To do: Below are entries. Reproduce exactly the lines between the line holding "スマートフォンの話 (603) (1045, 841)" and the line holding "大雨警報でスマホアラート (1139, 268)", inclusive, and only those.

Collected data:

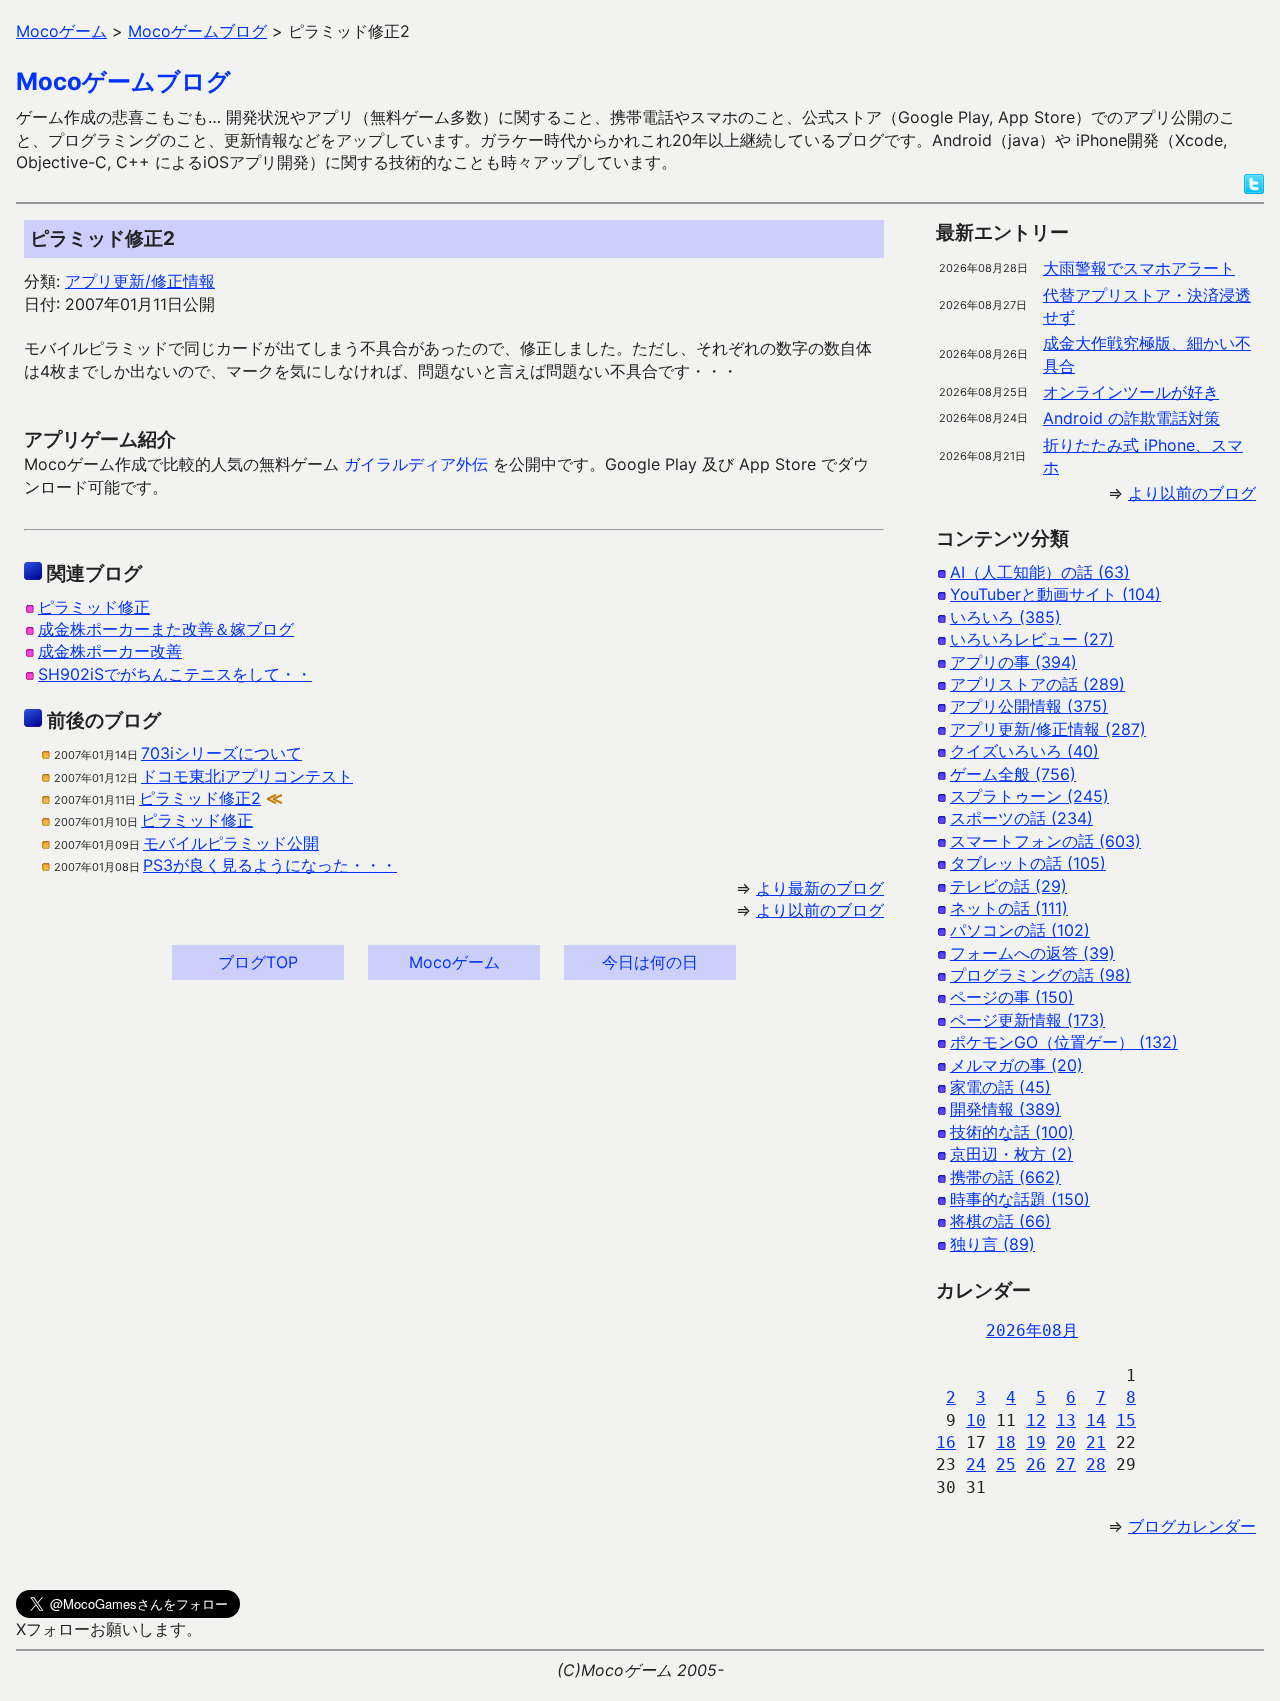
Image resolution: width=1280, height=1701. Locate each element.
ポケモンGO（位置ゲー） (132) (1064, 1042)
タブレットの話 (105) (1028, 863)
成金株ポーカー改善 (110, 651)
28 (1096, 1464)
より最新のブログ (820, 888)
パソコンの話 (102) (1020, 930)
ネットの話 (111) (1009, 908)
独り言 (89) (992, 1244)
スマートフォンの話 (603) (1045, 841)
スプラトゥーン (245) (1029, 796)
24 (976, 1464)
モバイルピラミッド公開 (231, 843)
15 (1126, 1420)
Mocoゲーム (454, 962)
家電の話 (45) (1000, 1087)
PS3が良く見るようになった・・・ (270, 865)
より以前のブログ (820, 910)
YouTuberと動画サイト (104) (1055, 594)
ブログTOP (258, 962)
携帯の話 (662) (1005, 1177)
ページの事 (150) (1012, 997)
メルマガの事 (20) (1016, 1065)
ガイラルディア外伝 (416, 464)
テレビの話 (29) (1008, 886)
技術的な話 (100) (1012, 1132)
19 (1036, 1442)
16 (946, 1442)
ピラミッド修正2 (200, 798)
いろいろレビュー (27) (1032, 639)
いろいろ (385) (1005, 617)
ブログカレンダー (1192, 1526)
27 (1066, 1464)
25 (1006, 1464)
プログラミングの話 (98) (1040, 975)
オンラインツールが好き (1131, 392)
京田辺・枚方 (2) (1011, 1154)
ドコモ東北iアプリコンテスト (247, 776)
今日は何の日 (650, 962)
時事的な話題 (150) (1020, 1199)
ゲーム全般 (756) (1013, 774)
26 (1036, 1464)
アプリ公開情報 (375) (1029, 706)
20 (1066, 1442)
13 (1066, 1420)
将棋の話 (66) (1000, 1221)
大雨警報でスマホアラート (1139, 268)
--
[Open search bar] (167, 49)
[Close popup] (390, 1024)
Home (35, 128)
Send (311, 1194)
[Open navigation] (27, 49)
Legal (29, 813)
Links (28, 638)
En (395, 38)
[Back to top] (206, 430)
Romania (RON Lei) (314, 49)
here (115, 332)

Task solution:
スマートフォンの話 (603) (1045, 841)
スプラトゥーン (245) (1029, 796)
24 (976, 1464)
モバイルピラミッド公開 (231, 843)
15 (1126, 1420)
Mocoゲーム (454, 962)
家電の話 (45) (1000, 1087)
PS3が良く見るようになった・・・ (270, 865)
より以前のブログ (820, 910)
YouTuberと動画サイト (104) (1055, 594)
ブログTOP (258, 962)
携帯の話 (662) (1005, 1177)
ページの事 (150) (1012, 997)
メルマガの事 (20) (1016, 1065)
ガイラルディア外伝 (416, 464)
テレビの話 (29) (1008, 886)
技術的な話 (100) (1012, 1132)
19 (1036, 1442)
16 (946, 1442)
ピラミッド修正2 (200, 798)
いろいろレビュー (27) (1032, 639)
いろいろ (385) (1005, 617)
ブログカレンダー (1192, 1526)
27 (1066, 1464)
25 (1006, 1464)
プログラミングの話 (98) (1040, 975)
オンラインツールが好き (1131, 392)
京田辺・枚方 (2) (1011, 1154)
ドコモ東北iアプリコンテスト (247, 776)
今日は何の日 (650, 962)
時事的な話題 (150) (1020, 1199)
ゲーム全般 (756) (1013, 774)
26 (1036, 1464)
アプリ公開情報 (375) (1029, 706)
20 (1066, 1442)
13 (1066, 1420)
将棋の話 (66) (1000, 1221)
大雨警報でスマホアラート (1139, 268)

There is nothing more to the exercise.